-- TASK STATEMENT --
What you should end up with is an exact copy of the lines from the one holding "Given: Click the trash collect garbage icon" through the last line of the entries below, both included, and nothing else; leave every picture out.

(Stored data)
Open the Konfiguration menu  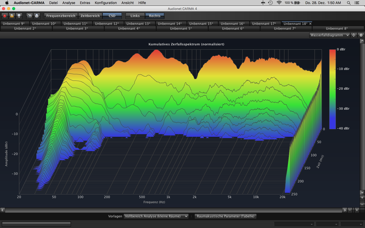click(106, 3)
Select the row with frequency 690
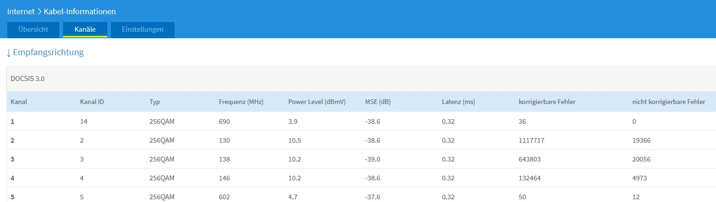The width and height of the screenshot is (716, 202). [361, 121]
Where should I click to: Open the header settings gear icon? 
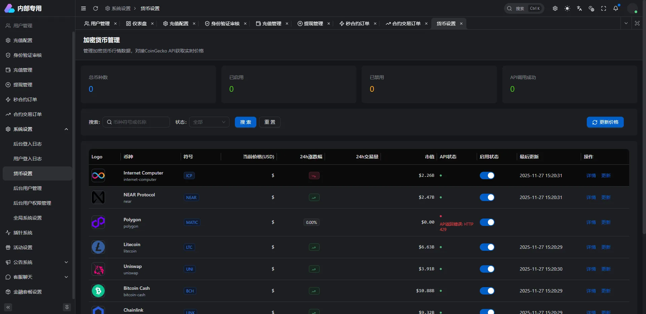[x=555, y=8]
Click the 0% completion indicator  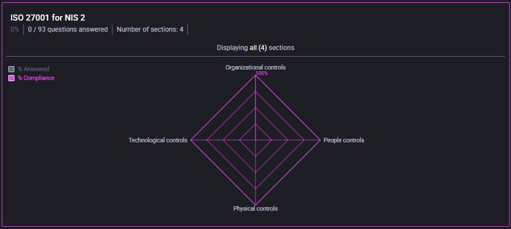[15, 29]
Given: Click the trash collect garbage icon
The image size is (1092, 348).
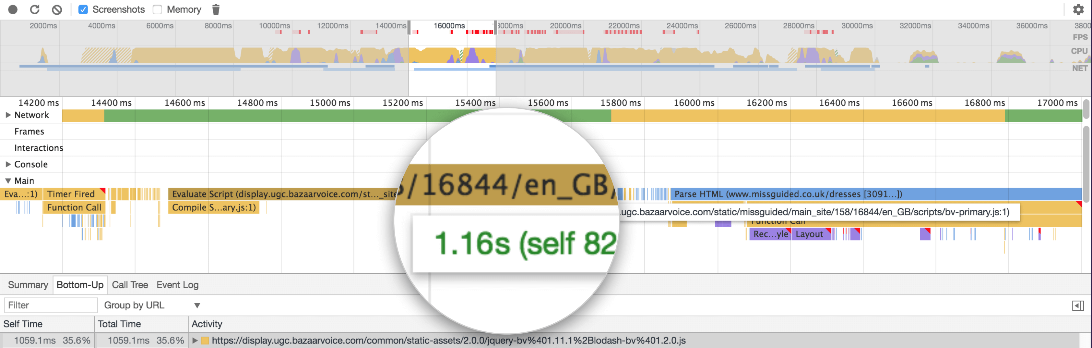Looking at the screenshot, I should coord(216,9).
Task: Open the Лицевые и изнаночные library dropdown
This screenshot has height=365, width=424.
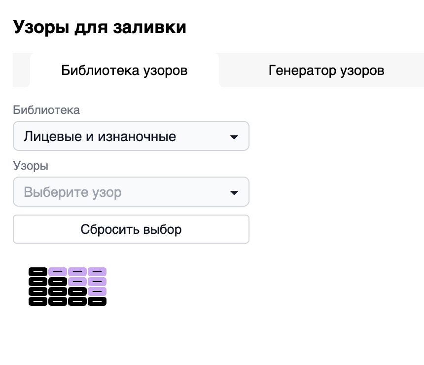Action: point(131,136)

-- WRITTEN ANSWER --
Given: Click the trash collect garbage icon
The image size is (1092, 348).
Looking at the screenshot, I should coord(216,9).
Task: Open the Лицевые и изнаночные library dropdown
This screenshot has height=365, width=424.
Action: point(131,136)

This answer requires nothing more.